* Data extracted from a collection:
· · · · · · ·
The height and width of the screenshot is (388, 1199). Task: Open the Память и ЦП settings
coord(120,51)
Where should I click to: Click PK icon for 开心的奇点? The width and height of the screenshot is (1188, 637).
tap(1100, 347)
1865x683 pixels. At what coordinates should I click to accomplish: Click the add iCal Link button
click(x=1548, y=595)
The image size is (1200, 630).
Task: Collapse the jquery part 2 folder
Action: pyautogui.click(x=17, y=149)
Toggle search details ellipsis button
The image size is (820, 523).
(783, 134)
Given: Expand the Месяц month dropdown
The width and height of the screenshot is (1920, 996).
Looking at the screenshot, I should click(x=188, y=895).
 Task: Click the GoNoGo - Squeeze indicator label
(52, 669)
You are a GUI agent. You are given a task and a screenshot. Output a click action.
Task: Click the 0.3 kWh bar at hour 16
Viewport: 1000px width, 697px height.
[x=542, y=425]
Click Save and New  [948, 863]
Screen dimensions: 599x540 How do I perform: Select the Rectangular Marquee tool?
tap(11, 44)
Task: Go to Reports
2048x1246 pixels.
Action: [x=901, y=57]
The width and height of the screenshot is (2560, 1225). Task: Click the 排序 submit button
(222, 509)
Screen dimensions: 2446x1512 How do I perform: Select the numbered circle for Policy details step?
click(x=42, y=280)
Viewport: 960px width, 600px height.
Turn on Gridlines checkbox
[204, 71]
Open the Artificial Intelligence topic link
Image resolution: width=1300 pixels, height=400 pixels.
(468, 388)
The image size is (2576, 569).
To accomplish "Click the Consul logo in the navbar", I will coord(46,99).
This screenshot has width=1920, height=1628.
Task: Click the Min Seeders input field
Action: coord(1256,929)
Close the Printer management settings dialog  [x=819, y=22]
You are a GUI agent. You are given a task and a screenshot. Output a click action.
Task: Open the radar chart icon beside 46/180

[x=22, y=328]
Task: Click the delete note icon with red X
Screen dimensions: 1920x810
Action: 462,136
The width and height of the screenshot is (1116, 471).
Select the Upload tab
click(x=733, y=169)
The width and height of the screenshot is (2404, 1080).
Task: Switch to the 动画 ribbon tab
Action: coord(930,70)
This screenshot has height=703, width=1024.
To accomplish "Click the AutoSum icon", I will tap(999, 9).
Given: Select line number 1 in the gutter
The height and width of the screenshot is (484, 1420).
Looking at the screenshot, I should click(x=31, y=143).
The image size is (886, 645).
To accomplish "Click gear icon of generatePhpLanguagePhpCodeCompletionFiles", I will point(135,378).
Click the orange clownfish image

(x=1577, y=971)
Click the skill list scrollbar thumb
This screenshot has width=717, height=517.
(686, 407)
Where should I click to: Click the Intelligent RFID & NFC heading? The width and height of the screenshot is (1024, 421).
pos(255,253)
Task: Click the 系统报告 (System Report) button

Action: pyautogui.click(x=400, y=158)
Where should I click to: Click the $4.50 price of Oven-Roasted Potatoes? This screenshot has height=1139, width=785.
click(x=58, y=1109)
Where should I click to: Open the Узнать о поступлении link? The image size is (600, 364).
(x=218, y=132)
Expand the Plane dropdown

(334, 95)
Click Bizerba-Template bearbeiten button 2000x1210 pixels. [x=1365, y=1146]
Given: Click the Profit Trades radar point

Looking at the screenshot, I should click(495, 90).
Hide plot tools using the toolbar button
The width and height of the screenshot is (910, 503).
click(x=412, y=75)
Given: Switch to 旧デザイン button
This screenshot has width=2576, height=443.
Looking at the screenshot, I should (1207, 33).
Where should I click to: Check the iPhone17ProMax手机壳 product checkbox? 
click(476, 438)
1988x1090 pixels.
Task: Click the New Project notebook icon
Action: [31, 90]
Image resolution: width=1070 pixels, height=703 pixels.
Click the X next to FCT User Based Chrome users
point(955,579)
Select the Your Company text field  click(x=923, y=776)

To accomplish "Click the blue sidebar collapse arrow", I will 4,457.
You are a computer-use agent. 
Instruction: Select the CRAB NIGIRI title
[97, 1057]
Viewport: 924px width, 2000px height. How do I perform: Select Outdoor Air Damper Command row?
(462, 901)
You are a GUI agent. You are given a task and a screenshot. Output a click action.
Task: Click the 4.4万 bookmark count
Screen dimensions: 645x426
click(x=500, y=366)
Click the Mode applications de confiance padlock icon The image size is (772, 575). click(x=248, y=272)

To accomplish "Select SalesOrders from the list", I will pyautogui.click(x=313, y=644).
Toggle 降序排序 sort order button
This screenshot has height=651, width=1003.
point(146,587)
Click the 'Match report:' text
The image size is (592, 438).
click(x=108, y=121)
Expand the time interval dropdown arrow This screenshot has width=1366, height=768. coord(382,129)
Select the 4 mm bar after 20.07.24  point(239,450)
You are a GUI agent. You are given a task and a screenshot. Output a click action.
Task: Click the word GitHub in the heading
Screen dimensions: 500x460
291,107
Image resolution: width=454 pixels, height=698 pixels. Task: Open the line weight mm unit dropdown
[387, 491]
· · · · · · ·
* Exercise directions: Extract every line from the entries above that contains the word "heading".

* Complete answer:
Where should I click to: Click the Intelligent RFID & NFC heading? The width and height of the screenshot is (1024, 421).
Task: Click the word GitHub in the heading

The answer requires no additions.